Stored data
━━━━━━━━
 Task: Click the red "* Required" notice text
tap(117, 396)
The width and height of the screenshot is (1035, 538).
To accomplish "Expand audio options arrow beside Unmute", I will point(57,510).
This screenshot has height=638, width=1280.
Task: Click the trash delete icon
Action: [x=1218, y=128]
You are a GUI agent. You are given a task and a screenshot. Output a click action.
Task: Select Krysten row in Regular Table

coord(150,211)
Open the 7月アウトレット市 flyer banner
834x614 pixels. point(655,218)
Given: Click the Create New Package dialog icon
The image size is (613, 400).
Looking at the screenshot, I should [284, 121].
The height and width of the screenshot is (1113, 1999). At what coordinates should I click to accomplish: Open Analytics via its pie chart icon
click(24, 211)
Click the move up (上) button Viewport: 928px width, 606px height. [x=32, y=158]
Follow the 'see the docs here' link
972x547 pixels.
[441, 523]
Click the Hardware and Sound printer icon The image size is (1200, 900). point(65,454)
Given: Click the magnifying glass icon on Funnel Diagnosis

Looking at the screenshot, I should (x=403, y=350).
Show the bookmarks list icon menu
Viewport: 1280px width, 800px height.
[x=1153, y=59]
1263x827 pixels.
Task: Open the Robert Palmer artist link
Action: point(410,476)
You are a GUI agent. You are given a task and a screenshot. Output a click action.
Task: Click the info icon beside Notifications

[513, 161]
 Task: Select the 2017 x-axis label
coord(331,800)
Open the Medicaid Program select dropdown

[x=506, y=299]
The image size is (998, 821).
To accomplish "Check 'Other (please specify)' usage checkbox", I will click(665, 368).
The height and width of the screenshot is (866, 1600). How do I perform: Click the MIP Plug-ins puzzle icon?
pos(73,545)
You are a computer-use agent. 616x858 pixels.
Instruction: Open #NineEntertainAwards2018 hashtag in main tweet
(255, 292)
━━━━━━━━
- **PROBLEM TO WORK ON**
Write out the data exactly as it stands.

- **WRITTEN SOLUTION**
 Task: Click the red "* Required" notice text
tap(117, 396)
The width and height of the screenshot is (1035, 538).
To accomplish "Expand audio options arrow beside Unmute", I will point(57,510).
This screenshot has height=638, width=1280.
Task: Click the trash delete icon
Action: [x=1218, y=128]
You are a GUI agent. You are given a task and a screenshot. Output a click action.
Task: Select Krysten row in Regular Table

coord(150,211)
Open the 7月アウトレット市 flyer banner
834x614 pixels. point(655,218)
Given: Click the Create New Package dialog icon
The image size is (613, 400).
Looking at the screenshot, I should [284, 121].
The height and width of the screenshot is (1113, 1999). At what coordinates should I click to accomplish: Open Analytics via its pie chart icon
click(24, 211)
Click the move up (上) button Viewport: 928px width, 606px height. [x=32, y=158]
Follow the 'see the docs here' link
972x547 pixels.
[441, 523]
Click the Hardware and Sound printer icon The image size is (1200, 900). point(65,454)
Given: Click the magnifying glass icon on Funnel Diagnosis

Looking at the screenshot, I should (x=403, y=350).
Show the bookmarks list icon menu
Viewport: 1280px width, 800px height.
[x=1153, y=59]
1263x827 pixels.
Task: Open the Robert Palmer artist link
Action: point(410,476)
You are a GUI agent. You are given a task and a screenshot. Output a click action.
Task: Click the info icon beside Notifications

[513, 161]
 Task: Select the 2017 x-axis label
coord(331,800)
Open the Medicaid Program select dropdown

[x=506, y=299]
The image size is (998, 821).
To accomplish "Check 'Other (please specify)' usage checkbox", I will click(665, 368).
The height and width of the screenshot is (866, 1600). How do I perform: Click the MIP Plug-ins puzzle icon?
pos(73,545)
You are a computer-use agent. 616x858 pixels.
Instruction: Open #NineEntertainAwards2018 hashtag in main tweet
(255, 292)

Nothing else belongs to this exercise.